Task to carry out: Within the entries that follow, report how many lines contain the word "share", giving the number by itself.

** Opening Working data block **

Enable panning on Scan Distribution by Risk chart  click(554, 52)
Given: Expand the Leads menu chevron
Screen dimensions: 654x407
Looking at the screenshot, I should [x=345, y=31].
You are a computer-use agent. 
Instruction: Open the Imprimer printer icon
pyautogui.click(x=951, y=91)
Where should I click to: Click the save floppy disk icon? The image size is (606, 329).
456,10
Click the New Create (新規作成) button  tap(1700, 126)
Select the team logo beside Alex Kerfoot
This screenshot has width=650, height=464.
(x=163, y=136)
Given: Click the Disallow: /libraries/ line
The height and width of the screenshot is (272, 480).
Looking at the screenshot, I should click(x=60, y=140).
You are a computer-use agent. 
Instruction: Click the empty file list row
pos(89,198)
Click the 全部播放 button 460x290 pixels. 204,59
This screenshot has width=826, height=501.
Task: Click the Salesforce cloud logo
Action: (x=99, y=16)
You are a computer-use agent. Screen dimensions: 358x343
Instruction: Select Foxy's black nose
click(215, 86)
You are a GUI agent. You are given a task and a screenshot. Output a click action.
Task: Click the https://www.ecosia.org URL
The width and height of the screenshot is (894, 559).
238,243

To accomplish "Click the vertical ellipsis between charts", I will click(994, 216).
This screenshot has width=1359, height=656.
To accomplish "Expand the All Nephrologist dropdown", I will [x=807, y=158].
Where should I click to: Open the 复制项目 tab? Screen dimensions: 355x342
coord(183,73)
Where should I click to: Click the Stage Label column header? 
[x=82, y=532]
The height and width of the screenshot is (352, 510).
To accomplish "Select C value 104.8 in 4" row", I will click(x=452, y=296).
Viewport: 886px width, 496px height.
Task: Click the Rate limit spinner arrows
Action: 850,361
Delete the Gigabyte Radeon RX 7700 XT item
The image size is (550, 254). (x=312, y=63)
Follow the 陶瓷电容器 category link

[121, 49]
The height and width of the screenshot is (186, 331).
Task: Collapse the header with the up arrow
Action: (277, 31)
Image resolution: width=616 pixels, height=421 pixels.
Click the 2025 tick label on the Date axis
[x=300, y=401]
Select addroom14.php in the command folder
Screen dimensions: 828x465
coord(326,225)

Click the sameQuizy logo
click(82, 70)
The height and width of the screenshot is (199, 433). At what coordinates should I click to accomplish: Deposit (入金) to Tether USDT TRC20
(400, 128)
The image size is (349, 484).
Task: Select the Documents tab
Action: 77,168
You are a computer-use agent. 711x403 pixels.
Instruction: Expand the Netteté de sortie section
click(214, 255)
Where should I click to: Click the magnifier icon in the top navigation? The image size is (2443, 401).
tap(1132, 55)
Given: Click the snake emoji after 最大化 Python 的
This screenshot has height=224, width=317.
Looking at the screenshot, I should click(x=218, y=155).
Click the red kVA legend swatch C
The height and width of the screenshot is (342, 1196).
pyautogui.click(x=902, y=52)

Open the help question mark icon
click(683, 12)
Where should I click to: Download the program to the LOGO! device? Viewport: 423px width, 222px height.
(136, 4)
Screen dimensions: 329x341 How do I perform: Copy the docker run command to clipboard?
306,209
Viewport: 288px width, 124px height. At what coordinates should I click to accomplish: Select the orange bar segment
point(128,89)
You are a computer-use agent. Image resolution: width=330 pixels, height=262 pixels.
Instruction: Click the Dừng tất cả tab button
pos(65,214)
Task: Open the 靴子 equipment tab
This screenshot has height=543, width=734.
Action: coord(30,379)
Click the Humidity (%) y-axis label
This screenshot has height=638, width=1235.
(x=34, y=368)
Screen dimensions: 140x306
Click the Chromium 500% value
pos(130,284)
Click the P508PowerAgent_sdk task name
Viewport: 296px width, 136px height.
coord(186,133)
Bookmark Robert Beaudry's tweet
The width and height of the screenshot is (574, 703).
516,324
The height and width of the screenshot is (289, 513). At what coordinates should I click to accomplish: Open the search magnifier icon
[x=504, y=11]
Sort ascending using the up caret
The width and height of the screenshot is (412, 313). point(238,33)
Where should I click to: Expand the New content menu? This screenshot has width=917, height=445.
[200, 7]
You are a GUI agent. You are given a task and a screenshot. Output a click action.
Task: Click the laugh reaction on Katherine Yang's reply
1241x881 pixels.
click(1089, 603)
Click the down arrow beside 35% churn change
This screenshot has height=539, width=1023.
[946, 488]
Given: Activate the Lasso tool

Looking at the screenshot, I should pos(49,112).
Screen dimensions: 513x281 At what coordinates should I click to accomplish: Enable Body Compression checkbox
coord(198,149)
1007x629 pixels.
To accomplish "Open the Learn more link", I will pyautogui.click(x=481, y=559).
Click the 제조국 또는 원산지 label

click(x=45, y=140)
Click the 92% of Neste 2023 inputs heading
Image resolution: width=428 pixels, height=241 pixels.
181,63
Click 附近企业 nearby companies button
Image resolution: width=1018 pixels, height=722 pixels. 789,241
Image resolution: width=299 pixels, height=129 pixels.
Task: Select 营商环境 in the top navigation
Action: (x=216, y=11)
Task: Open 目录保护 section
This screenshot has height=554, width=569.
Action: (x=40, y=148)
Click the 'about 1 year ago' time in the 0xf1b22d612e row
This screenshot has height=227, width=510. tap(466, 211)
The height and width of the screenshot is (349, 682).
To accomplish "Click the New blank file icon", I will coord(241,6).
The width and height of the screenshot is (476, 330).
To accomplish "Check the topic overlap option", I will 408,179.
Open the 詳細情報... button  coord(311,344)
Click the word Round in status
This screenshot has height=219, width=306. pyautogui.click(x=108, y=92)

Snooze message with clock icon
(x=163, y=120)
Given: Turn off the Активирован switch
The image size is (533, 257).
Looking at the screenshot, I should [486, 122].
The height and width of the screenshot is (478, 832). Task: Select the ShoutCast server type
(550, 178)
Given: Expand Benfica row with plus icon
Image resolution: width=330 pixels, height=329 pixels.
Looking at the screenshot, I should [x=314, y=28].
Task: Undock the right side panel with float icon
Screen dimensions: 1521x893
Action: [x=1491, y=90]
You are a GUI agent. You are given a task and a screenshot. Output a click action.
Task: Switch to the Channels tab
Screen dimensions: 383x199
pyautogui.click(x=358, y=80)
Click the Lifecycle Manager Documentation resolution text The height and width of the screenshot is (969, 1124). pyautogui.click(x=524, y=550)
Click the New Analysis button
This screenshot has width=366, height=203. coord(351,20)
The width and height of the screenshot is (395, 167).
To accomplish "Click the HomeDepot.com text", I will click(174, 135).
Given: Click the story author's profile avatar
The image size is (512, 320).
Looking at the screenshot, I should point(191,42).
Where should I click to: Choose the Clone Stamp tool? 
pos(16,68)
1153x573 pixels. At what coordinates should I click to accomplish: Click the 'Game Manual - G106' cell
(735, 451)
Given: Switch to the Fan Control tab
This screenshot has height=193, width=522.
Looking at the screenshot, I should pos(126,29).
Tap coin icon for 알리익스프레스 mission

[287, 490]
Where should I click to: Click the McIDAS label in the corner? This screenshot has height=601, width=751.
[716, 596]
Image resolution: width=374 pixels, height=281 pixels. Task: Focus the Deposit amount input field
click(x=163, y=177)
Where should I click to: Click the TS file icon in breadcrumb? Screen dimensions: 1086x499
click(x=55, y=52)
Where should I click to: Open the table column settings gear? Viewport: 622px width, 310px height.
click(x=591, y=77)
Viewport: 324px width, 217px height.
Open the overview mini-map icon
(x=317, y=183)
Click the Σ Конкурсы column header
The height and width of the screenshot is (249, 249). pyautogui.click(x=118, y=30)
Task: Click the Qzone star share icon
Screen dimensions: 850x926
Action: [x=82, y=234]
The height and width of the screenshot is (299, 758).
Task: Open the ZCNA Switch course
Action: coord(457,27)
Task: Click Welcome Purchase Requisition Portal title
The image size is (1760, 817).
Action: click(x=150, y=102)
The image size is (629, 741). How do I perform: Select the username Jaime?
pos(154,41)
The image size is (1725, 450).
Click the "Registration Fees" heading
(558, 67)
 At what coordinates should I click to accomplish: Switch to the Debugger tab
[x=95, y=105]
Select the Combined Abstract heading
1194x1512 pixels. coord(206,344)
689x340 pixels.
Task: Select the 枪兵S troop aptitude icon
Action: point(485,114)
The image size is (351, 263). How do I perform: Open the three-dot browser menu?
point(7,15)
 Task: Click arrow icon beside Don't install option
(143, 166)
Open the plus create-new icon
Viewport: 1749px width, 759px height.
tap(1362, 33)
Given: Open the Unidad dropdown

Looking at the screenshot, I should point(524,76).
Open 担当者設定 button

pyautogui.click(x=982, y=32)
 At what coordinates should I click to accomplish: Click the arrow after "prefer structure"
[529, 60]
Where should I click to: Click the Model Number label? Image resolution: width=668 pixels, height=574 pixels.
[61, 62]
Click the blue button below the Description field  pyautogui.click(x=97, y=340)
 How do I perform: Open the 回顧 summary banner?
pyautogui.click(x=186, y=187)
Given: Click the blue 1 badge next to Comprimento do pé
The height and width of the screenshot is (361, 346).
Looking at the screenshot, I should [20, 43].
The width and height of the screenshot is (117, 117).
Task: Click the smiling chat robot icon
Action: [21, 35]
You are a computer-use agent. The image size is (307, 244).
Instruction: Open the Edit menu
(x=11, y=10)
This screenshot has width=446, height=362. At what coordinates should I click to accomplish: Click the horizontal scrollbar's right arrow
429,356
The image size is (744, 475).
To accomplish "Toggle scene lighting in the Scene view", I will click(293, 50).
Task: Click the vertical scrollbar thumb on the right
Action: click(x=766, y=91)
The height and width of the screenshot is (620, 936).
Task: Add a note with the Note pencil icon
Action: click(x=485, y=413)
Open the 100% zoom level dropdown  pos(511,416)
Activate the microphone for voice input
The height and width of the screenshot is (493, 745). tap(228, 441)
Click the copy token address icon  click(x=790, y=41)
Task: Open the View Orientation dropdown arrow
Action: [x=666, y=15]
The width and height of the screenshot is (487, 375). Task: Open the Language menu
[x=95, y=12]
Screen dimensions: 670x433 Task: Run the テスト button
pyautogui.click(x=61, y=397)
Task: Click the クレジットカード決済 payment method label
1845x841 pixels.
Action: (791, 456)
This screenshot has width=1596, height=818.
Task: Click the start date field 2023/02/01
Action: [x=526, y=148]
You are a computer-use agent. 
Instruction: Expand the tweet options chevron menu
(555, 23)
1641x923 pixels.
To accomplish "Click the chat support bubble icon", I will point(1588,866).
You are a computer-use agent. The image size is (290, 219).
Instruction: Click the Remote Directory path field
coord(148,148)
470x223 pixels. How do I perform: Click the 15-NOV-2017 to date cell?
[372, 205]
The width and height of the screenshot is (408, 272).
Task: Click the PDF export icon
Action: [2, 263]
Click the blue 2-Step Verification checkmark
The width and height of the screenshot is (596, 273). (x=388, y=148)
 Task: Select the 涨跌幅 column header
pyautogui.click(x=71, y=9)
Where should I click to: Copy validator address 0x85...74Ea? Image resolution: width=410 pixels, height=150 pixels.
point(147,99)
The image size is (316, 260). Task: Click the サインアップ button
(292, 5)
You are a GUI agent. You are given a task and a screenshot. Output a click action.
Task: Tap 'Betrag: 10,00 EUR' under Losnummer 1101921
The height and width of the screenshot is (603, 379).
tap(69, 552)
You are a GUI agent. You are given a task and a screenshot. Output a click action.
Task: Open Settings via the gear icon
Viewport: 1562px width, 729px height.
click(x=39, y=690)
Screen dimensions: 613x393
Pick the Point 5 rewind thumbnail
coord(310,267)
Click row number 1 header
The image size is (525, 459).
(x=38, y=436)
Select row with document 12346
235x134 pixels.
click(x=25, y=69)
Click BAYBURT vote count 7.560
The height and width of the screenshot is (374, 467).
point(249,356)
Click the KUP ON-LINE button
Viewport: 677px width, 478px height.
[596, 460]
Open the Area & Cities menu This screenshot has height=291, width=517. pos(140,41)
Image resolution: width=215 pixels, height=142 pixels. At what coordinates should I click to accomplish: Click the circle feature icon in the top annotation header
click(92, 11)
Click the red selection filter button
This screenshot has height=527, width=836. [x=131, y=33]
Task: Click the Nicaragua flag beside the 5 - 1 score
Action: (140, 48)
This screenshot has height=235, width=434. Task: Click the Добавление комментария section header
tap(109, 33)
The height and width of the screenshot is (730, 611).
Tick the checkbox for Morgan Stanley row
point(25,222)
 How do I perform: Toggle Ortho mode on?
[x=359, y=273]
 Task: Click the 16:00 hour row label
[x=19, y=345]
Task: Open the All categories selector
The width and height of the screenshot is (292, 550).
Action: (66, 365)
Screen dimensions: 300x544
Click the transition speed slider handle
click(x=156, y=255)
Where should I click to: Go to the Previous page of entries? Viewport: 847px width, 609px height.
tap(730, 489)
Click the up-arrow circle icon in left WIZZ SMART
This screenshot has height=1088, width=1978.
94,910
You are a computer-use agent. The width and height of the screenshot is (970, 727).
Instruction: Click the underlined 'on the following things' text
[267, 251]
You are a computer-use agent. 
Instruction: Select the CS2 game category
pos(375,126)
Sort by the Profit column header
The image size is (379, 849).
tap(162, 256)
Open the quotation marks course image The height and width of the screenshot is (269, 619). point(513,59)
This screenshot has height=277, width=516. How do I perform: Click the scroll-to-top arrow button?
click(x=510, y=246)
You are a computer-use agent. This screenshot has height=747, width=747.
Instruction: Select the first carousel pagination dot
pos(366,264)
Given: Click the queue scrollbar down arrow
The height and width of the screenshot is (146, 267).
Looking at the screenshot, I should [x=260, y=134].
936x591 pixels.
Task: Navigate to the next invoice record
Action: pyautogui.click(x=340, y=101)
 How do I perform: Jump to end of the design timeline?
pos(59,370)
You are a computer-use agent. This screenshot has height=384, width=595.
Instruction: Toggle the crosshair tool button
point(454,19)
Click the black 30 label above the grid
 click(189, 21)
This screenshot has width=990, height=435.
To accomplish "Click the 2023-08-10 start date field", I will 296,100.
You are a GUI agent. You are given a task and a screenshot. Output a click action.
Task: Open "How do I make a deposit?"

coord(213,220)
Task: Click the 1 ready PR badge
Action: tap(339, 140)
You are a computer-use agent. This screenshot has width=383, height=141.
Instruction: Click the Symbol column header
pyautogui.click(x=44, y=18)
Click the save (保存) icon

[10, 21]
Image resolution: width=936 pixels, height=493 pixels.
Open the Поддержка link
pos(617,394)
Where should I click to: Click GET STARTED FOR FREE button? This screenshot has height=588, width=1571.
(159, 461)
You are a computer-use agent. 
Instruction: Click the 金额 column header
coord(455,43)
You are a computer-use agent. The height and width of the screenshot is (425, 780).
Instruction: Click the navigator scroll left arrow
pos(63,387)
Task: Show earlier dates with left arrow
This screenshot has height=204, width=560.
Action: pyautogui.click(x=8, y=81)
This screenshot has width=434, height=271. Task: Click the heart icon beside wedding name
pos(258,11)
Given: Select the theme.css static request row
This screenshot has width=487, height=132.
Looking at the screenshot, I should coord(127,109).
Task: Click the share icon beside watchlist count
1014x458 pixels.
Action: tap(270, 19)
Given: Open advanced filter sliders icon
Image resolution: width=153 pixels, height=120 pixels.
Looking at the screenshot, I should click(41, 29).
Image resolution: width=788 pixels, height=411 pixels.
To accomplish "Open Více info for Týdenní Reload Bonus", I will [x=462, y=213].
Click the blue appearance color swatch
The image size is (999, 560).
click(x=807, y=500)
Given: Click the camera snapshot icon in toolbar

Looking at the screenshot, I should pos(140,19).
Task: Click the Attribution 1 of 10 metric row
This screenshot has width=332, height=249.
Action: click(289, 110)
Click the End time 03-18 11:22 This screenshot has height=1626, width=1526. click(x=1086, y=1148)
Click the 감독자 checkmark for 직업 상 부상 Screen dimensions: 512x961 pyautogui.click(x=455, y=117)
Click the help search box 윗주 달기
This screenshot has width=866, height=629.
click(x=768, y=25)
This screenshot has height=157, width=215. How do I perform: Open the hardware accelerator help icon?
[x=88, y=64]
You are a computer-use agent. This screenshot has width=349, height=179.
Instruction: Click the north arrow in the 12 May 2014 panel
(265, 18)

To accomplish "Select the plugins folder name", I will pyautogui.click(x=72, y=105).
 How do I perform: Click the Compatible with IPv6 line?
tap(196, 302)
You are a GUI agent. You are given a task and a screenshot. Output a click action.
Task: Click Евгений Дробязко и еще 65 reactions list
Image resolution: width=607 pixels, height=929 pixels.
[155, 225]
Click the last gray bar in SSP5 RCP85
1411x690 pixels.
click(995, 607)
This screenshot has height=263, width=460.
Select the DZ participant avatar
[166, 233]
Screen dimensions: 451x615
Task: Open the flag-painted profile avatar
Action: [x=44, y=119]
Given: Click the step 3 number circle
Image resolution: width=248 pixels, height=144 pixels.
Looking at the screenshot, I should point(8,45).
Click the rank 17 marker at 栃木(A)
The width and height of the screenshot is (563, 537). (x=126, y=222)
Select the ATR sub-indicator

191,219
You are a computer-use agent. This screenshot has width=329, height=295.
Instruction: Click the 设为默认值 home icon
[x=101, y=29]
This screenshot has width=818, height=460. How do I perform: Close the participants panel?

** Closing Working data block **

Output below: 2